Output the entries that follow, word for word.

╭──

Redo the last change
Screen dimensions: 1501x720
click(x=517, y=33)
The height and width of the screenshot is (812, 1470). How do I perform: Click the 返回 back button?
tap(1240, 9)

╰──

▶ Answer box
Redo the last change
Screen dimensions: 1501x720
click(x=517, y=33)
The height and width of the screenshot is (812, 1470). How do I perform: Click the 返回 back button?
tap(1240, 9)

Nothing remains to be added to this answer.